Conn. AG Urges Release of Audit on Health Insurers’ Coverage Denials

Connecticut Attorney General Richard Blumenthal said his office has received several reports of health insurance companies denying coverage based on questionable conclusions that patients’ medical conditions pre-existed their insurance policies.

Blumenthal urged that the Department of Insurance finalize and release an audit that he requested Acting Commissioner Susan Cogswell to launch more than four months ago.

The audit, which Blumenthal said is necessary for him and the General Assembly to take enforcement and legislative action to stop potentially illegal or improper denial of vital health insurance coverage, has yet to be released.

Complaints to Blumenthal’s office involve Assurant Health Insurance’s (a.k.a. Fortis and John Alden Company) retroactive or “look-back” procedures used to bar coverage on the basis that patients’ conditions pre-existed policy onset dates.

“Compromising coverage of catastrophic illnesses is unconscionable and unacceptable,” Blumenthal said. “The Insurance Department cannot delay this audit any longer – now more than four months old. Its results are vital to coverage for life-saving medical treatment.”

Blumenthal described two of more than a dozen cases under review by his Health Care Advocacy Unit:

A 34-year-old woman was diagnosed with Hodgkin’s Lymphoma one month after her enrollment in a six-month policy underwritten by Fortis Health Insurance. During a post-enrollment diagnostic visit, the woman recalled experiencing mild shortness of breath while exercising some six months prior to her doctor’s visit. Fortis, in seeking to deny coverage, concluded that the shortness of breath she recalled during a single workout six months prior to enrollment constituted a pre-existing condition because the symptom should have caused her to seek medical treatment prior to enrollment.

::::

**Brief A**
Reproduce the article on insurers' coverage denials between "Conn. AG Urges" and "to be released.", inclusive, changing "Acting Commissioner" to "Interim Commissioner".
**Brief B**
List each distinct insurance company name that appears in the article on insurers' coverage denials.

Entries from a data collection:
::::

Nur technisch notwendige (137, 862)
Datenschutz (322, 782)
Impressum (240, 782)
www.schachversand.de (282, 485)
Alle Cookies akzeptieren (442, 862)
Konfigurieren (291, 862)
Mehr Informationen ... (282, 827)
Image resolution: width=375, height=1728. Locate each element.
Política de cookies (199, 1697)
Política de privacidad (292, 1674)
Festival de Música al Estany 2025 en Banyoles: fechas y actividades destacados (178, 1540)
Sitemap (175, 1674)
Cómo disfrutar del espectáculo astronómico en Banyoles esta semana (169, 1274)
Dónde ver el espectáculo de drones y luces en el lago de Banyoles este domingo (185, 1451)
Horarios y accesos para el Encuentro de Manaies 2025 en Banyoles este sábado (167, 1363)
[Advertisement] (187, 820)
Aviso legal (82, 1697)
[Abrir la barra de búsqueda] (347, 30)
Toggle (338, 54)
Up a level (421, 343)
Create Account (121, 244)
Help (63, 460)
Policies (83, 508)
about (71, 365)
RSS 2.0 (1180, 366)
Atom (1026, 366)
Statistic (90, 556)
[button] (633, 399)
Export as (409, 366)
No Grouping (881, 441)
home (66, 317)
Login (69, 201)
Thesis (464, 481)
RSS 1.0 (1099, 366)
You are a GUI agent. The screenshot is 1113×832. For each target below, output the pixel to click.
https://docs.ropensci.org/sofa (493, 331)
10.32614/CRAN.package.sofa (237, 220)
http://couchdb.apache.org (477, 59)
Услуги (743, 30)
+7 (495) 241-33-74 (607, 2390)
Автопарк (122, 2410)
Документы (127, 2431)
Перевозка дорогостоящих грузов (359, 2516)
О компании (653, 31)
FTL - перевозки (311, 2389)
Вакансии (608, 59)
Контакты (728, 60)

::::

**Answer space A**
Conn. AG Urges Release of Audit on Health Insurers’ Coverage Denials

Connecticut Attorney General Richard Blumenthal said his office has received several reports of health insurance companies denying coverage based on questionable conclusions that patients’ medical conditions pre-existed their insurance policies.

Blumenthal urged that the Department of Insurance finalize and release an audit that he requested Interim Commissioner Susan Cogswell to launch more than four months ago.

The audit, which Blumenthal said is necessary for him and the General Assembly to take enforcement and legislative action to stop potentially illegal or improper denial of vital health insurance coverage, has yet to be released.

**Answer space B**
Assurant Health Insurance
Fortis
John Alden Company
Fortis Health Insurance